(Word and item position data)

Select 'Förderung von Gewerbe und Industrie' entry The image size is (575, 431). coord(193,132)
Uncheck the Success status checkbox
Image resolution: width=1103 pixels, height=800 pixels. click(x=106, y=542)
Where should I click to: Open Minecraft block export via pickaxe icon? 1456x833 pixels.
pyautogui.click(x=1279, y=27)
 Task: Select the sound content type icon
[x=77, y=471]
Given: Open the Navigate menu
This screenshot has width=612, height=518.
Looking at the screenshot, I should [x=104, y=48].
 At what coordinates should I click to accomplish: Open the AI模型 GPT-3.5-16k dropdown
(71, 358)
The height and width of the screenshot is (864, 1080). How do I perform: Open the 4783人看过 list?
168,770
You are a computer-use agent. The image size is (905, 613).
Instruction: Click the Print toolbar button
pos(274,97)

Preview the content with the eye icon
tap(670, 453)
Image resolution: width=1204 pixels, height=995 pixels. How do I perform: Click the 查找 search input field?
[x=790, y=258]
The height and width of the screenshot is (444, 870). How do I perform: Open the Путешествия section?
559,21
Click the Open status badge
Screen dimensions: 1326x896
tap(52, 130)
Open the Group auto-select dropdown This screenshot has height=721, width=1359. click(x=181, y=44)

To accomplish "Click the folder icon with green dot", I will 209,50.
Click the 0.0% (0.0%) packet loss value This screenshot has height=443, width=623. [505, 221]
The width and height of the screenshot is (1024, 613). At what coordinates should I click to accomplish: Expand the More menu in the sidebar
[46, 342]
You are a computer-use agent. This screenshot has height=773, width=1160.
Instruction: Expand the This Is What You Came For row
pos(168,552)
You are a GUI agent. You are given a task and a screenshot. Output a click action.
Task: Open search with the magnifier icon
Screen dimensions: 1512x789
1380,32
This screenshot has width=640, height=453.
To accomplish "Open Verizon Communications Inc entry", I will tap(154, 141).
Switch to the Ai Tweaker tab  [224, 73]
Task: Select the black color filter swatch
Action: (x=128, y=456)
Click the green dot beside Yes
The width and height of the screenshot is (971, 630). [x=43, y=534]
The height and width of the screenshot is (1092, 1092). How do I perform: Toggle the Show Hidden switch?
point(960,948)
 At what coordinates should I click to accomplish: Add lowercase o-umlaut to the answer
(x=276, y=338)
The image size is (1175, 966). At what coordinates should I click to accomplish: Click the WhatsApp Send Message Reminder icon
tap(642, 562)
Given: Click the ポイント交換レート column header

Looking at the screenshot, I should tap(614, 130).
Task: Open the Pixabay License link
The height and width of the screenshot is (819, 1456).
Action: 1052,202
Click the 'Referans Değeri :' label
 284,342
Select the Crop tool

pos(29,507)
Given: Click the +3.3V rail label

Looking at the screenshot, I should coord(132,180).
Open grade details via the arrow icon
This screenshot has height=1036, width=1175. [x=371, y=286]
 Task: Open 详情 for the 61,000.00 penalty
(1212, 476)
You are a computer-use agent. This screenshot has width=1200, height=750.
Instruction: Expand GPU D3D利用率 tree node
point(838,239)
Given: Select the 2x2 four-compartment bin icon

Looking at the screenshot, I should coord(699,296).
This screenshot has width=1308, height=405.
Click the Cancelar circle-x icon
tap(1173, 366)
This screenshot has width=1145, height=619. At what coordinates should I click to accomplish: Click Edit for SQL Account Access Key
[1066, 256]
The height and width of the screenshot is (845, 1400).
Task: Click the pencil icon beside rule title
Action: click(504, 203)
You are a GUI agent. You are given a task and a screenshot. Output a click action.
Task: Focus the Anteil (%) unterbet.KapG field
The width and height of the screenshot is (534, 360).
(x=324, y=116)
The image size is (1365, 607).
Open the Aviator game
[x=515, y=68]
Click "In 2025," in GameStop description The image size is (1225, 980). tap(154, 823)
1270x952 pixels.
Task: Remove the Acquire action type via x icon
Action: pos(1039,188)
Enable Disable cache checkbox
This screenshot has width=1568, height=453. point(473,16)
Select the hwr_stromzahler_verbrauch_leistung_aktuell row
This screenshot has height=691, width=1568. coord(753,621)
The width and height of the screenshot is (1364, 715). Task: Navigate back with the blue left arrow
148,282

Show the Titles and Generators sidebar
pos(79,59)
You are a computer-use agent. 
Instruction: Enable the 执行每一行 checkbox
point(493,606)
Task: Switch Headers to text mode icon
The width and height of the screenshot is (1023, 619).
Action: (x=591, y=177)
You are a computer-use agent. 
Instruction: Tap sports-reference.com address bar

Task to carry out:
Revise the items above by replacing "computer-use agent" with "desktop agent" wherever it occurs, keeping every other character the same.

Final result:
Select 'Förderung von Gewerbe und Industrie' entry The image size is (575, 431). coord(193,132)
Uncheck the Success status checkbox
Image resolution: width=1103 pixels, height=800 pixels. click(x=106, y=542)
Where should I click to: Open Minecraft block export via pickaxe icon? 1456x833 pixels.
pyautogui.click(x=1279, y=27)
 Task: Select the sound content type icon
[x=77, y=471]
Given: Open the Navigate menu
This screenshot has width=612, height=518.
Looking at the screenshot, I should [x=104, y=48].
 At what coordinates should I click to accomplish: Open the AI模型 GPT-3.5-16k dropdown
(71, 358)
The height and width of the screenshot is (864, 1080). How do I perform: Open the 4783人看过 list?
168,770
You are a desktop agent. The image size is (905, 613).
Instruction: Click the Print toolbar button
pos(274,97)

Preview the content with the eye icon
tap(670, 453)
Image resolution: width=1204 pixels, height=995 pixels. How do I perform: Click the 查找 search input field?
[x=790, y=258]
The height and width of the screenshot is (444, 870). How do I perform: Open the Путешествия section?
559,21
Click the Open status badge
Screen dimensions: 1326x896
tap(52, 130)
Open the Group auto-select dropdown This screenshot has height=721, width=1359. click(x=181, y=44)

To accomplish "Click the folder icon with green dot", I will 209,50.
Click the 0.0% (0.0%) packet loss value This screenshot has height=443, width=623. [505, 221]
The width and height of the screenshot is (1024, 613). At what coordinates should I click to accomplish: Expand the More menu in the sidebar
[46, 342]
You are a desktop agent. This screenshot has height=773, width=1160.
Instruction: Expand the This Is What You Came For row
pos(168,552)
You are a GUI agent. You are given a task and a screenshot. Output a click action.
Task: Open search with the magnifier icon
Screen dimensions: 1512x789
1380,32
This screenshot has width=640, height=453.
To accomplish "Open Verizon Communications Inc entry", I will tap(154, 141).
Switch to the Ai Tweaker tab  [224, 73]
Task: Select the black color filter swatch
Action: (x=128, y=456)
Click the green dot beside Yes
The width and height of the screenshot is (971, 630). [x=43, y=534]
The height and width of the screenshot is (1092, 1092). How do I perform: Toggle the Show Hidden switch?
point(960,948)
 At what coordinates should I click to accomplish: Add lowercase o-umlaut to the answer
(x=276, y=338)
The image size is (1175, 966). At what coordinates should I click to accomplish: Click the WhatsApp Send Message Reminder icon
tap(642, 562)
Given: Click the ポイント交換レート column header

Looking at the screenshot, I should tap(614, 130).
Task: Open the Pixabay License link
The height and width of the screenshot is (819, 1456).
Action: 1052,202
Click the 'Referans Değeri :' label
 284,342
Select the Crop tool

pos(29,507)
Given: Click the +3.3V rail label

Looking at the screenshot, I should coord(132,180).
Open grade details via the arrow icon
This screenshot has height=1036, width=1175. [x=371, y=286]
 Task: Open 详情 for the 61,000.00 penalty
(1212, 476)
You are a desktop agent. This screenshot has width=1200, height=750.
Instruction: Expand GPU D3D利用率 tree node
point(838,239)
Given: Select the 2x2 four-compartment bin icon

Looking at the screenshot, I should coord(699,296).
This screenshot has width=1308, height=405.
Click the Cancelar circle-x icon
tap(1173, 366)
This screenshot has width=1145, height=619. At what coordinates should I click to accomplish: Click Edit for SQL Account Access Key
[1066, 256]
The height and width of the screenshot is (845, 1400).
Task: Click the pencil icon beside rule title
Action: click(504, 203)
You are a GUI agent. You are given a task and a screenshot. Output a click action.
Task: Focus the Anteil (%) unterbet.KapG field
The width and height of the screenshot is (534, 360).
(x=324, y=116)
The image size is (1365, 607).
Open the Aviator game
[x=515, y=68]
Click "In 2025," in GameStop description The image size is (1225, 980). tap(154, 823)
1270x952 pixels.
Task: Remove the Acquire action type via x icon
Action: pos(1039,188)
Enable Disable cache checkbox
This screenshot has width=1568, height=453. point(473,16)
Select the hwr_stromzahler_verbrauch_leistung_aktuell row
This screenshot has height=691, width=1568. coord(753,621)
The width and height of the screenshot is (1364, 715). Task: Navigate back with the blue left arrow
148,282

Show the Titles and Generators sidebar
pos(79,59)
You are a desktop agent. 
Instruction: Enable the 执行每一行 checkbox
point(493,606)
Task: Switch Headers to text mode icon
The width and height of the screenshot is (1023, 619).
Action: (x=591, y=177)
You are a desktop agent. 
Instruction: Tap sports-reference.com address bar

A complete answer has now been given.